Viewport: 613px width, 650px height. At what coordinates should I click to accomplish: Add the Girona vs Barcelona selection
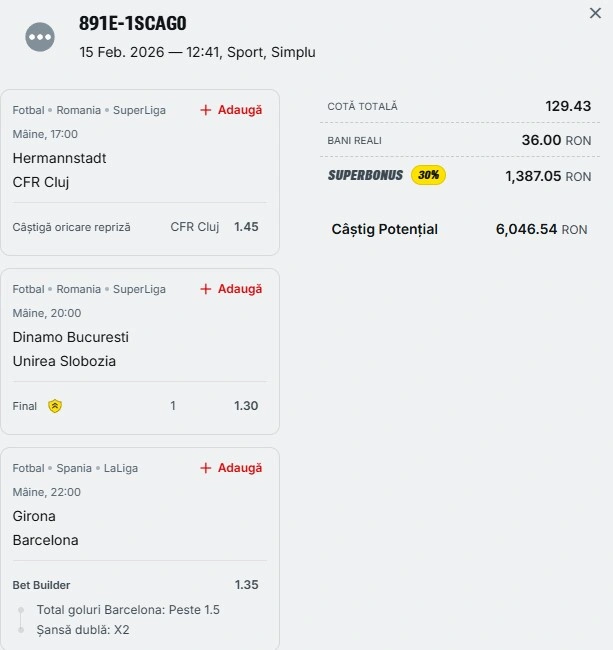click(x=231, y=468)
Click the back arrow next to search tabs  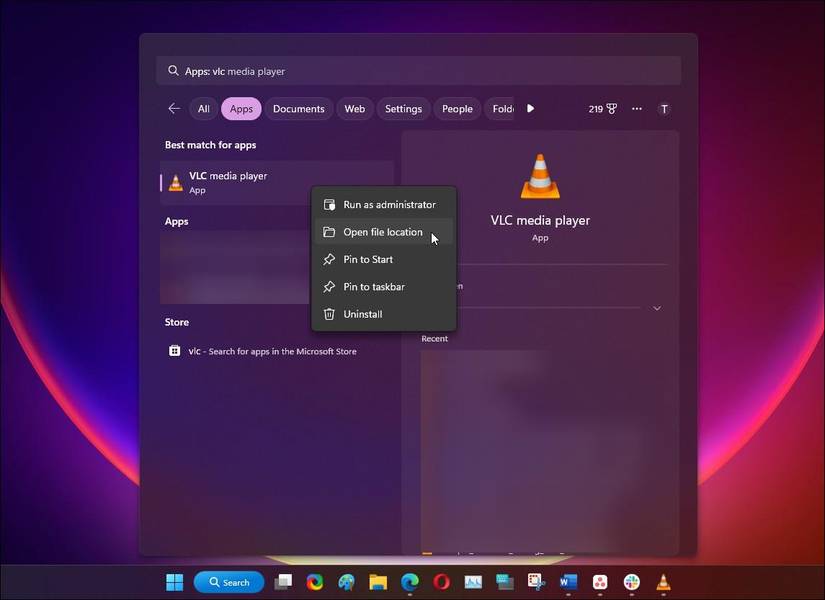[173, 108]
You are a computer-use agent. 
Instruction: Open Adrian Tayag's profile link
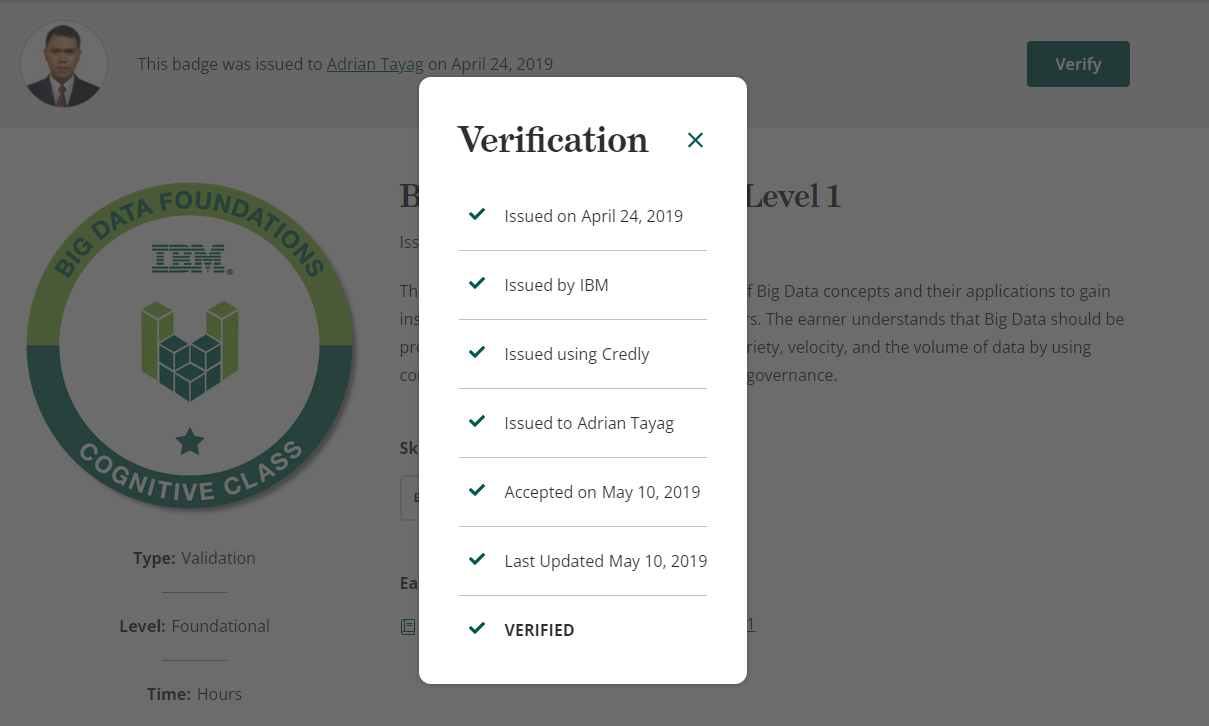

## THE TASK
Exactly as they stand, write the lines from the one holding "You are a computer-use agent." to the end of the material, both ends included. Do not copy the pictures.

## SOLUTION TO THE EXERCISE
You are a computer-use agent. 
Instruction: Open Adrian Tayag's profile link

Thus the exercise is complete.